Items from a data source
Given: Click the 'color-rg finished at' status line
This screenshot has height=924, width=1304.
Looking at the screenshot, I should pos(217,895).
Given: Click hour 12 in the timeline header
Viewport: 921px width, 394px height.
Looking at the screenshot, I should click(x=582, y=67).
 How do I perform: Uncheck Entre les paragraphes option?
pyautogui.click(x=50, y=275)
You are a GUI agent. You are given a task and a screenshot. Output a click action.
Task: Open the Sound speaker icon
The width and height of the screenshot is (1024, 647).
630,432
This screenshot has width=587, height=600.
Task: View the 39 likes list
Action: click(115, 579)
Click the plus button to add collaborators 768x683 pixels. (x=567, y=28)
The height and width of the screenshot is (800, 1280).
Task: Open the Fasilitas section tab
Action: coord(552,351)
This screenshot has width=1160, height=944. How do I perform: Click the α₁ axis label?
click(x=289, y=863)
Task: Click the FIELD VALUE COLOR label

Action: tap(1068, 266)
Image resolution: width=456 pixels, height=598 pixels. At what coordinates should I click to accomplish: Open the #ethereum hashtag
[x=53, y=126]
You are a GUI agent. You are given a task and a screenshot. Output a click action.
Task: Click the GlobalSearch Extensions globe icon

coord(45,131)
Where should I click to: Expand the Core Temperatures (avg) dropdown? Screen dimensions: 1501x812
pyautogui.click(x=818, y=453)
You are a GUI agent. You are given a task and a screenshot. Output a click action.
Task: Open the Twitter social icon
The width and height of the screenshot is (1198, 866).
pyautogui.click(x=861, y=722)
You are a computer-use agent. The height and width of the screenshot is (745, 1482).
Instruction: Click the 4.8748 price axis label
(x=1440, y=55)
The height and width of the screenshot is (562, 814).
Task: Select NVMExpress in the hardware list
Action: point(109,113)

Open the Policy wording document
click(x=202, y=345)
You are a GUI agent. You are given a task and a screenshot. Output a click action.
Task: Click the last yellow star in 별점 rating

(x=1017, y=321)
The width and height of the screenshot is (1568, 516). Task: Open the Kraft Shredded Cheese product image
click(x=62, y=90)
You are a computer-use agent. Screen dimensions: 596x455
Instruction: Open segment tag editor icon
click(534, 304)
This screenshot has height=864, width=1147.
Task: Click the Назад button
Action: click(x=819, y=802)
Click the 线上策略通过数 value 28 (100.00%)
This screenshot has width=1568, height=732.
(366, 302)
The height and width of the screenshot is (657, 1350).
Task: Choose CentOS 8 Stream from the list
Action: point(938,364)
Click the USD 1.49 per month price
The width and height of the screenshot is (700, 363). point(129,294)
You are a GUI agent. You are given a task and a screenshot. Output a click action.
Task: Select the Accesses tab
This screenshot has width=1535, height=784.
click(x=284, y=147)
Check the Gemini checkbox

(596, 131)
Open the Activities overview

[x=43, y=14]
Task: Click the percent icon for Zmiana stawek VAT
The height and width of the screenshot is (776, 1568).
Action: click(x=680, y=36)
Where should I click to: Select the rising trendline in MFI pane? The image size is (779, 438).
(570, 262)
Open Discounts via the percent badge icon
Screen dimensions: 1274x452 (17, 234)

Goal of the exercise: All of the records need to be transcribed exactly.

Result:
Given: Click the 'color-rg finished at' status line
This screenshot has height=924, width=1304.
Looking at the screenshot, I should pos(217,895).
Given: Click hour 12 in the timeline header
Viewport: 921px width, 394px height.
Looking at the screenshot, I should click(x=582, y=67).
 How do I perform: Uncheck Entre les paragraphes option?
pyautogui.click(x=50, y=275)
You are a GUI agent. You are given a task and a screenshot. Output a click action.
Task: Open the Sound speaker icon
The width and height of the screenshot is (1024, 647).
630,432
This screenshot has width=587, height=600.
Task: View the 39 likes list
Action: click(115, 579)
Click the plus button to add collaborators 768x683 pixels. (x=567, y=28)
The height and width of the screenshot is (800, 1280).
Task: Open the Fasilitas section tab
Action: coord(552,351)
This screenshot has width=1160, height=944. How do I perform: Click the α₁ axis label?
click(x=289, y=863)
Task: Click the FIELD VALUE COLOR label

Action: tap(1068, 266)
Image resolution: width=456 pixels, height=598 pixels. At what coordinates should I click to accomplish: Open the #ethereum hashtag
[x=53, y=126]
You are a GUI agent. You are given a task and a screenshot. Output a click action.
Task: Click the GlobalSearch Extensions globe icon

coord(45,131)
Where should I click to: Expand the Core Temperatures (avg) dropdown? Screen dimensions: 1501x812
pyautogui.click(x=818, y=453)
You are a GUI agent. You are given a task and a screenshot. Output a click action.
Task: Open the Twitter social icon
The width and height of the screenshot is (1198, 866).
pyautogui.click(x=861, y=722)
You are a computer-use agent. The height and width of the screenshot is (745, 1482).
Instruction: Click the 4.8748 price axis label
(x=1440, y=55)
The height and width of the screenshot is (562, 814).
Task: Select NVMExpress in the hardware list
Action: point(109,113)

Open the Policy wording document
click(x=202, y=345)
You are a GUI agent. You are given a task and a screenshot. Output a click action.
Task: Click the last yellow star in 별점 rating

(x=1017, y=321)
The width and height of the screenshot is (1568, 516). Task: Open the Kraft Shredded Cheese product image
click(x=62, y=90)
You are a computer-use agent. Screen dimensions: 596x455
Instruction: Open segment tag editor icon
click(534, 304)
This screenshot has height=864, width=1147.
Task: Click the Назад button
Action: click(x=819, y=802)
Click the 线上策略通过数 value 28 (100.00%)
This screenshot has width=1568, height=732.
(366, 302)
The height and width of the screenshot is (657, 1350).
Task: Choose CentOS 8 Stream from the list
Action: point(938,364)
Click the USD 1.49 per month price
The width and height of the screenshot is (700, 363). point(129,294)
You are a GUI agent. You are given a task and a screenshot. Output a click action.
Task: Select the Accesses tab
This screenshot has width=1535, height=784.
click(x=284, y=147)
Check the Gemini checkbox

(596, 131)
Open the Activities overview

[x=43, y=14]
Task: Click the percent icon for Zmiana stawek VAT
The height and width of the screenshot is (776, 1568).
Action: click(x=680, y=36)
Where should I click to: Select the rising trendline in MFI pane? The image size is (779, 438).
(570, 262)
Open Discounts via the percent badge icon
Screen dimensions: 1274x452 (17, 234)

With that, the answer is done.